T 23

« Je ne sais pas encore lire. Je suis au cinéma du quartier avec ma mère et une de ses amies, je prends le programme et je demande : « Si je regarde longtemps, longtemps, est-ce que je comprendrai les lettres et les mots ? »

Ionesco, Présent, Passé.

Quelle est notre compréhension du monde quand on ne sait ni lire ni écrire. Je m’efforce de me rappeler la période d’avant lecture. Combien de temps suis-je resté analphabète. Apprendre puis savoir lire, autant d’étapes qui éloignent du premier cri à la naissance pour accéder à une vision nouvelle du monde. Pour les analphabètes que nous avons tous étés, combien d’entre nous avons gardé le souvenir de ces moments d’innocence où notre unique moyen d’expression était la parole. La parole sous toutes ses formes : murmure, babillage, chants, cris et larmes. Sur les photos, dans les bras d’un adulte, assis sur l’herbe les jambes boudinées, une casquette pour me protéger du soleil j’affiche un large sourire qui découvre mes dents écartés. Regard espiègle d’un gamin qui ne sait pas lire mais se promet de partir à la découverte de toutes les bêtises possibles : j’existe « intensément ». Je n’ai gardé aucun souvenir de ce temps-là, les voix, les odeurs même la sensation de gourmandise que je devais ressentir, ont disparu. J’observe les images d’un petit être brut qui n’imaginait pas ce que la lecture devait lui apporter. Je suis certain d’avoir été rebelle aux exercices qui m’étaient imposés pour apprendre à lire. Le sens de l’effort m’était alors inconnu d’autant plus que je ne devais pas comprendre la nécessité de dessiner les lettres sur une feuille blanche, de les épeler les unes à la suite des autres jusqu’au jour où je pourrai lire « maman » « papa » « marcher ».

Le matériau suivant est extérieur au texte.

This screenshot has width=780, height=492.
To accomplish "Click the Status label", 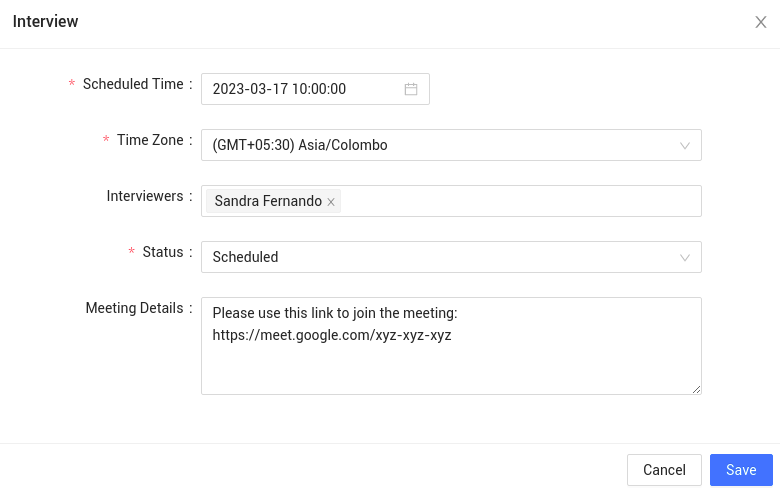I will tap(163, 252).
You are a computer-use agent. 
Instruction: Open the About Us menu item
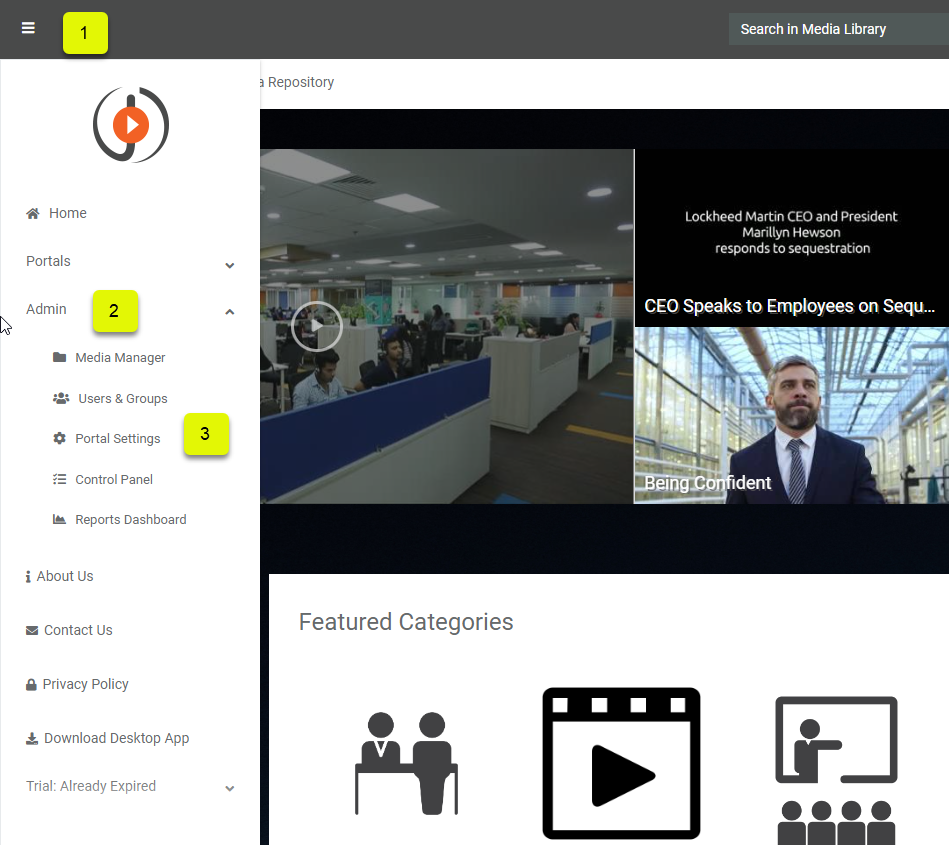tap(64, 576)

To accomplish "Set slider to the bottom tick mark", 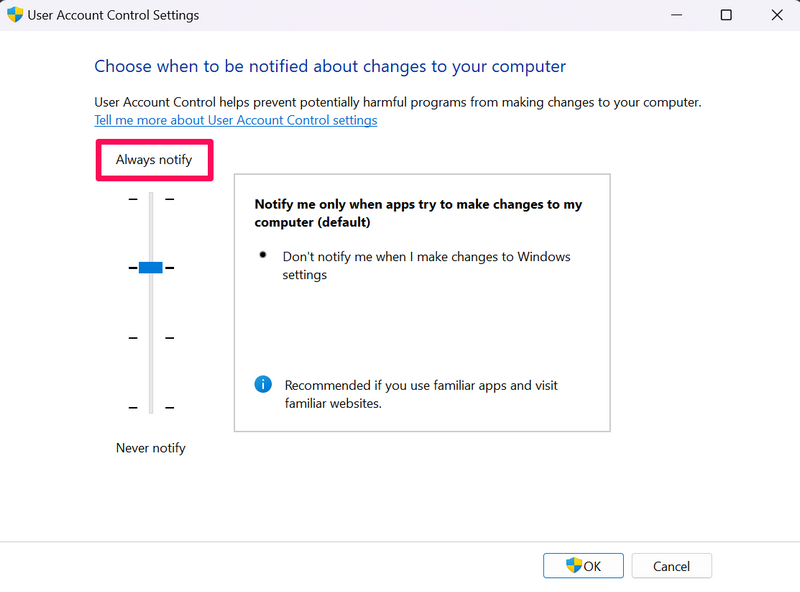I will click(151, 407).
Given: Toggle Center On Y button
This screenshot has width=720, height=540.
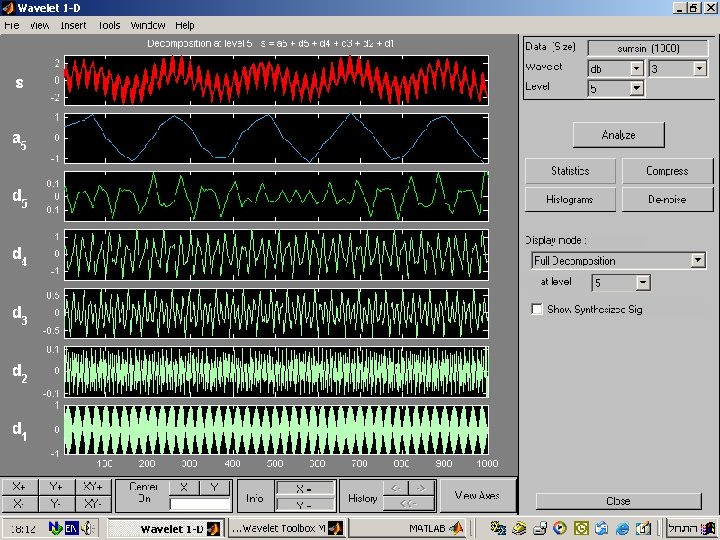Looking at the screenshot, I should click(214, 488).
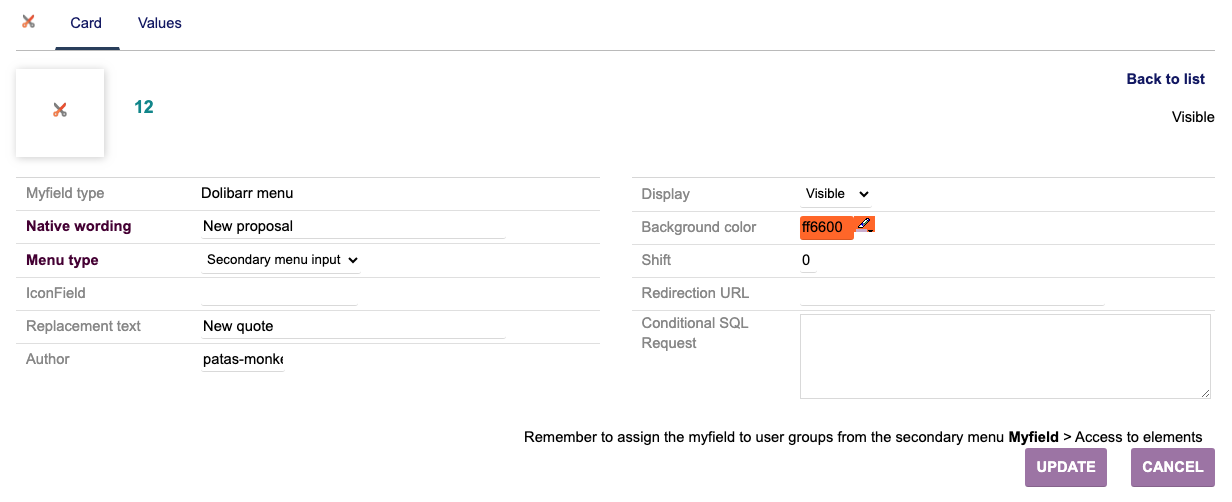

La magie s’est ensuite installée et ne m’a plus jamais quitté.

Je n’ai sans doute pas eu la curiosité enfantine ni la motivation suffisante que nous fait partager Eugène Ionesco dans son livre « Présent, Passé ». Paroles joyeuses de l’enfant, peut-être pas tout à fait véritables mais qu’importe. Saluons l’enthousiasme de l’enfant qui veut apprendre.

L’écriture ne serait-elle pas l’unique invention de l’homme. Invention à l’origine de la multiplication de soi. Tout ce qui vient après ne sont que des outils pour obtenir plus de confort et de résultats. L’animal, capable d’éprouver plaisir et douleur, ne lit pas. Il sent, il se protège ou prend la fuite car il n’est pas sans « intelligence ». Si les animaux avaient inventé l’écriture alors nous serions dans de beaux draps ! Il ne resterait peut-être plus rien d’eux ni de nous ou bien, rêvons un peu, dans ce monde moins abimé par une espèce dominante, nous serions dans l’obligation d’équilibrer nos forces, nous partagerions  le rôle de serviteur de l’un vis-à-vis de l’autre. En plongeant longuement mon regard dans celui d’un chien ou d’un cheval, je comprends la raison de la tristesse qui s’en dégage, celle de ne pas savoir ni lire ni écrire. C’est l’unique supériorité que le monde animal nous reconnait.

Voilà que je m’éloigne des mots de l’enfant mais peut-être pas, la science-fiction s’invite au plaisir de la lecture quel que soit notre âge.